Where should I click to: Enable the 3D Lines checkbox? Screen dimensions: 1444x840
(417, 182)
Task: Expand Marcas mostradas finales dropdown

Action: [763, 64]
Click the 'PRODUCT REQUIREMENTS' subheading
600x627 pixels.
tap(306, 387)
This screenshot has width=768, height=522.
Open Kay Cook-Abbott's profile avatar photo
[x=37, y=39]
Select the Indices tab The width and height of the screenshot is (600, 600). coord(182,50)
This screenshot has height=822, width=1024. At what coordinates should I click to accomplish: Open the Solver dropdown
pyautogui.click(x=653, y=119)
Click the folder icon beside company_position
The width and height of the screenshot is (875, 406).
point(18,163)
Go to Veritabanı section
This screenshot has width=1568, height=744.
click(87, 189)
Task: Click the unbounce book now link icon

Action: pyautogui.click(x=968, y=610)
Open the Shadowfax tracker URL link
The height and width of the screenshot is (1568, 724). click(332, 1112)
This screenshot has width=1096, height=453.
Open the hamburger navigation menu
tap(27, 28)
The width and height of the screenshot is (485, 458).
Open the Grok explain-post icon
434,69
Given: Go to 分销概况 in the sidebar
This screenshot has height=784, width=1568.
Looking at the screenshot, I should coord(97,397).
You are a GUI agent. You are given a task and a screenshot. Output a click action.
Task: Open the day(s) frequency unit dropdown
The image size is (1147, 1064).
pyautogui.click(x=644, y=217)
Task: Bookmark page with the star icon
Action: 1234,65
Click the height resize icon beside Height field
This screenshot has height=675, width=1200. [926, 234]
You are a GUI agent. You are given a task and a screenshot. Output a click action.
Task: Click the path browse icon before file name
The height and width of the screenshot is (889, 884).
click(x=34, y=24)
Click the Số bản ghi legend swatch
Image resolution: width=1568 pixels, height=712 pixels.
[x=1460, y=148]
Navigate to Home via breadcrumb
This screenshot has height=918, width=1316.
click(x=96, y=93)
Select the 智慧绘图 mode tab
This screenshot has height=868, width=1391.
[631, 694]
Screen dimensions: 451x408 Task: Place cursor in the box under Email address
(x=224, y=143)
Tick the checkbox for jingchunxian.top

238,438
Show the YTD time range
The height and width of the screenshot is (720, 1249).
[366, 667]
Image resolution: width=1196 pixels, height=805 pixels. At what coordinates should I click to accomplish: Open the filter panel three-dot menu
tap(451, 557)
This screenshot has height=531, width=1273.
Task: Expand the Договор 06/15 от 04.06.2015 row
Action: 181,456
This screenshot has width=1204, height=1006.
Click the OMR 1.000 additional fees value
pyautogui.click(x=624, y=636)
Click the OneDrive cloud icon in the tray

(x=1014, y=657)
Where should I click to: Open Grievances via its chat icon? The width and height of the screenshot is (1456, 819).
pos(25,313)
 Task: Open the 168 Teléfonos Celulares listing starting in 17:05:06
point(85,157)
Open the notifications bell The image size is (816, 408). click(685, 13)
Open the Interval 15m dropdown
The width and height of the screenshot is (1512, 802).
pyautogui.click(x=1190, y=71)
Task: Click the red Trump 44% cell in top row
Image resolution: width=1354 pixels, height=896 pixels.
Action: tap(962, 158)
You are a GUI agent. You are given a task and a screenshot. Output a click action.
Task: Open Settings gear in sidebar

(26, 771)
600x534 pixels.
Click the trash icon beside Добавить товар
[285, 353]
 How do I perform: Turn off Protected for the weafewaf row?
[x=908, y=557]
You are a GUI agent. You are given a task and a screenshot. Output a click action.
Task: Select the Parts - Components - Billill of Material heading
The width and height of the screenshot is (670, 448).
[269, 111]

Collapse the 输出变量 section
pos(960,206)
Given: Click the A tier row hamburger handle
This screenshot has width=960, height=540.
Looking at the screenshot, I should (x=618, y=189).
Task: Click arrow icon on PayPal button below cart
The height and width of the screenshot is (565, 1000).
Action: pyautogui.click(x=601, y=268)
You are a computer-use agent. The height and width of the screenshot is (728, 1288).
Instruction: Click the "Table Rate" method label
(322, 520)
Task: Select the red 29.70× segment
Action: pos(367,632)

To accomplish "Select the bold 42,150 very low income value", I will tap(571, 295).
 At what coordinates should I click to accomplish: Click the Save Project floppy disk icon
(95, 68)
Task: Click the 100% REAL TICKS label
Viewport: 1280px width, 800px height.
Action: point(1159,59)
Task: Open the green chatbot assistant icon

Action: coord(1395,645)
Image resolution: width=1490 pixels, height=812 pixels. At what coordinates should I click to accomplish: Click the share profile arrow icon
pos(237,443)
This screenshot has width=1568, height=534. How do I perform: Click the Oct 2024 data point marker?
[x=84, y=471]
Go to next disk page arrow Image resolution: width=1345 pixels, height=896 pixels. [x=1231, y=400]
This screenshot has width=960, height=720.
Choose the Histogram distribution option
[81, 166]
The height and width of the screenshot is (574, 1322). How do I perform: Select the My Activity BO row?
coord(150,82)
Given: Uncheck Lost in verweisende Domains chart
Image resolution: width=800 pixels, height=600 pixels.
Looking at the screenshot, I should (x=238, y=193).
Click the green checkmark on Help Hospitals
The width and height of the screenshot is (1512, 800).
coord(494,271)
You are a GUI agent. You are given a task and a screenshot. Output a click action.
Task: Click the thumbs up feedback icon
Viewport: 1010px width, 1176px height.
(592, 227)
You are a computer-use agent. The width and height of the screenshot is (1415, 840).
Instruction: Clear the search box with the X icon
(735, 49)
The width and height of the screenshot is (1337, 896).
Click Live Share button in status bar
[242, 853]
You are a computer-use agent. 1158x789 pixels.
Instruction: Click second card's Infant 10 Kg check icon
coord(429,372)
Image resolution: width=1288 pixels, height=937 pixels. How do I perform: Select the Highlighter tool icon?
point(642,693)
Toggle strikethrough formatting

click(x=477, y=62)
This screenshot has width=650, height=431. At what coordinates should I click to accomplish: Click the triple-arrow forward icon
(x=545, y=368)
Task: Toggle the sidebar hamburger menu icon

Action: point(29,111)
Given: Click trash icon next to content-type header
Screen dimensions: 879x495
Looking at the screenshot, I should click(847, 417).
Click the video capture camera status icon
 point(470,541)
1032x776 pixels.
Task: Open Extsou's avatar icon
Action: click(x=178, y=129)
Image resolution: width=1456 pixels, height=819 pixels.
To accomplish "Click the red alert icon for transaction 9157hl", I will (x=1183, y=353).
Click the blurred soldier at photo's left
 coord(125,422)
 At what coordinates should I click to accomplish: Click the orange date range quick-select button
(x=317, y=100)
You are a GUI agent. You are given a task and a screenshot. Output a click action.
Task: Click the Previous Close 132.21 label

:::

_Stated task_.
Recast the material above as a Markdown table with two columns, Row and Material line, putting each line in its own numbered row and leaving out blank lines.

_Right answer_.
| Row | Material line |
|---|---|
| 1 | Where should I click to: Enable the 3D Lines checkbox? Screen dimensions: 1444x840 |
| 2 | (417, 182) |
| 3 | Task: Expand Marcas mostradas finales dropdown |
| 4 | Action: [763, 64] |
| 5 | Click the 'PRODUCT REQUIREMENTS' subheading |
| 6 | 600x627 pixels. |
| 7 | tap(306, 387) |
| 8 | This screenshot has width=768, height=522. |
| 9 | Open Kay Cook-Abbott's profile avatar photo |
| 10 | [x=37, y=39] |
| 11 | Select the Indices tab The width and height of the screenshot is (600, 600). coord(182,50) |
| 12 | This screenshot has height=822, width=1024. At what coordinates should I click to accomplish: Open the Solver dropdown |
| 13 | pyautogui.click(x=653, y=119) |
| 14 | Click the folder icon beside company_position |
| 15 | The width and height of the screenshot is (875, 406). |
| 16 | point(18,163) |
| 17 | Go to Veritabanı section |
| 18 | This screenshot has width=1568, height=744. |
| 19 | click(87, 189) |
| 20 | Task: Click the unbounce book now link icon |
| 21 | Action: pyautogui.click(x=968, y=610) |
| 22 | Open the Shadowfax tracker URL link |
| 23 | The height and width of the screenshot is (1568, 724). click(332, 1112) |
| 24 | This screenshot has width=1096, height=453. |
| 25 | Open the hamburger navigation menu |
| 26 | tap(27, 28) |
| 27 | The width and height of the screenshot is (485, 458). |
| 28 | Open the Grok explain-post icon |
| 29 | 434,69 |
| 30 | Given: Go to 分销概况 in the sidebar |
| 31 | This screenshot has height=784, width=1568. |
| 32 | Looking at the screenshot, I should coord(97,397). |
| 33 | You are a GUI agent. You are given a task and a screenshot. Output a click action. |
| 34 | Task: Open the day(s) frequency unit dropdown |
| 35 | The image size is (1147, 1064). |
| 36 | pyautogui.click(x=644, y=217) |
| 37 | Task: Bookmark page with the star icon |
| 38 | Action: 1234,65 |
| 39 | Click the height resize icon beside Height field |
| 40 | This screenshot has height=675, width=1200. [926, 234] |
| 41 | You are a GUI agent. You are given a task and a screenshot. Output a click action. |
| 42 | Task: Click the path browse icon before file name |
| 43 | The height and width of the screenshot is (889, 884). |
| 44 | click(x=34, y=24) |
| 45 | Click the Số bản ghi legend swatch |
| 46 | Image resolution: width=1568 pixels, height=712 pixels. |
| 47 | [x=1460, y=148] |
| 48 | Navigate to Home via breadcrumb |
| 49 | This screenshot has height=918, width=1316. |
| 50 | click(x=96, y=93) |
| 51 | Select the 智慧绘图 mode tab |
| 52 | This screenshot has height=868, width=1391. |
| 53 | [631, 694] |
| 54 | Screen dimensions: 451x408 Task: Place cursor in the box under Email address |
| 55 | (x=224, y=143) |
| 56 | Tick the checkbox for jingchunxian.top |
| 57 | 238,438 |
| 58 | Show the YTD time range |
| 59 | The height and width of the screenshot is (720, 1249). |
| 60 | [366, 667] |
| 61 | Image resolution: width=1196 pixels, height=805 pixels. At what coordinates should I click to accomplish: Open the filter panel three-dot menu |
| 62 | tap(451, 557) |
| 63 | This screenshot has height=531, width=1273. |
| 64 | Task: Expand the Договор 06/15 от 04.06.2015 row |
| 65 | Action: 181,456 |
| 66 | This screenshot has width=1204, height=1006. |
| 67 | Click the OMR 1.000 additional fees value |
| 68 | pyautogui.click(x=624, y=636) |
| 69 | Click the OneDrive cloud icon in the tray |
| 70 | (x=1014, y=657) |
| 71 | Where should I click to: Open Grievances via its chat icon? The width and height of the screenshot is (1456, 819). |
| 72 | pos(25,313) |
| 73 |  Task: Open the 168 Teléfonos Celulares listing starting in 17:05:06 |
| 74 | point(85,157) |
| 75 | Open the notifications bell The image size is (816, 408). click(685, 13) |
| 76 | Open the Interval 15m dropdown |
| 77 | The width and height of the screenshot is (1512, 802). |
| 78 | pyautogui.click(x=1190, y=71) |
| 79 | Task: Click the red Trump 44% cell in top row |
| 80 | Image resolution: width=1354 pixels, height=896 pixels. |
| 81 | Action: tap(962, 158) |
| 82 | You are a GUI agent. You are given a task and a screenshot. Output a click action. |
| 83 | Task: Open Settings gear in sidebar |
| 84 | (26, 771) |
| 85 | 600x534 pixels. |
| 86 | Click the trash icon beside Добавить товар |
| 87 | [285, 353] |
| 88 |  How do I perform: Turn off Protected for the weafewaf row? |
| 89 | [x=908, y=557] |
| 90 | You are a GUI agent. You are given a task and a screenshot. Output a click action. |
| 91 | Task: Select the Parts - Components - Billill of Material heading |
| 92 | The width and height of the screenshot is (670, 448). |
| 93 | [269, 111] |
| 94 | Collapse the 输出变量 section |
| 95 | pos(960,206) |
| 96 | Given: Click the A tier row hamburger handle |
| 97 | This screenshot has width=960, height=540. |
| 98 | Looking at the screenshot, I should (x=618, y=189). |
| 99 | Task: Click arrow icon on PayPal button below cart |
| 100 | The height and width of the screenshot is (565, 1000). |
| 101 | Action: pyautogui.click(x=601, y=268) |
| 102 | You are a computer-use agent. The height and width of the screenshot is (728, 1288). |
| 103 | Instruction: Click the "Table Rate" method label |
| 104 | (322, 520) |
| 105 | Task: Select the red 29.70× segment |
| 106 | Action: pos(367,632) |
| 107 | To accomplish "Select the bold 42,150 very low income value", I will tap(571, 295). |
| 108 |  At what coordinates should I click to accomplish: Click the Save Project floppy disk icon |
| 109 | (95, 68) |
| 110 | Task: Click the 100% REAL TICKS label |
| 111 | Viewport: 1280px width, 800px height. |
| 112 | Action: point(1159,59) |
| 113 | Task: Open the green chatbot assistant icon |
| 114 | Action: coord(1395,645) |
| 115 | Image resolution: width=1490 pixels, height=812 pixels. At what coordinates should I click to accomplish: Click the share profile arrow icon |
| 116 | pos(237,443) |
| 117 | This screenshot has width=1568, height=534. How do I perform: Click the Oct 2024 data point marker? |
| 118 | [x=84, y=471] |
| 119 | Go to next disk page arrow Image resolution: width=1345 pixels, height=896 pixels. [x=1231, y=400] |
| 120 | This screenshot has width=960, height=720. |
| 121 | Choose the Histogram distribution option |
| 122 | [81, 166] |
| 123 | The height and width of the screenshot is (574, 1322). How do I perform: Select the My Activity BO row? |
| 124 | coord(150,82) |
| 125 | Given: Uncheck Lost in verweisende Domains chart |
| 126 | Image resolution: width=800 pixels, height=600 pixels. |
| 127 | Looking at the screenshot, I should (x=238, y=193). |
| 128 | Click the green checkmark on Help Hospitals |
| 129 | The width and height of the screenshot is (1512, 800). |
| 130 | coord(494,271) |
| 131 | You are a GUI agent. You are given a task and a screenshot. Output a click action. |
| 132 | Task: Click the thumbs up feedback icon |
| 133 | Viewport: 1010px width, 1176px height. |
| 134 | (592, 227) |
| 135 | You are a computer-use agent. The width and height of the screenshot is (1415, 840). |
| 136 | Instruction: Clear the search box with the X icon |
| 137 | (735, 49) |
| 138 | The width and height of the screenshot is (1337, 896). |
| 139 | Click Live Share button in status bar |
| 140 | [242, 853] |
| 141 | You are a computer-use agent. 1158x789 pixels. |
| 142 | Instruction: Click second card's Infant 10 Kg check icon |
| 143 | coord(429,372) |
| 144 | Image resolution: width=1288 pixels, height=937 pixels. How do I perform: Select the Highlighter tool icon? |
| 145 | point(642,693) |
| 146 | Toggle strikethrough formatting |
| 147 | click(x=477, y=62) |
| 148 | This screenshot has width=650, height=431. At what coordinates should I click to accomplish: Click the triple-arrow forward icon |
| 149 | (x=545, y=368) |
| 150 | Task: Toggle the sidebar hamburger menu icon |
| 151 | Action: point(29,111) |
| 152 | Given: Click trash icon next to content-type header |
| 153 | Screen dimensions: 879x495 |
| 154 | Looking at the screenshot, I should click(847, 417). |
| 155 | Click the video capture camera status icon |
| 156 |  point(470,541) |
| 157 | 1032x776 pixels. |
| 158 | Task: Open Extsou's avatar icon |
| 159 | Action: click(x=178, y=129) |
| 160 | Image resolution: width=1456 pixels, height=819 pixels. |
| 161 | To accomplish "Click the red alert icon for transaction 9157hl", I will (x=1183, y=353). |
| 162 | Click the blurred soldier at photo's left |
| 163 |  coord(125,422) |
| 164 |  At what coordinates should I click to accomplish: Click the orange date range quick-select button |
| 165 | (x=317, y=100) |
| 166 | You are a GUI agent. You are given a task and a screenshot. Output a click action. |
| 167 | Task: Click the Previous Close 132.21 label |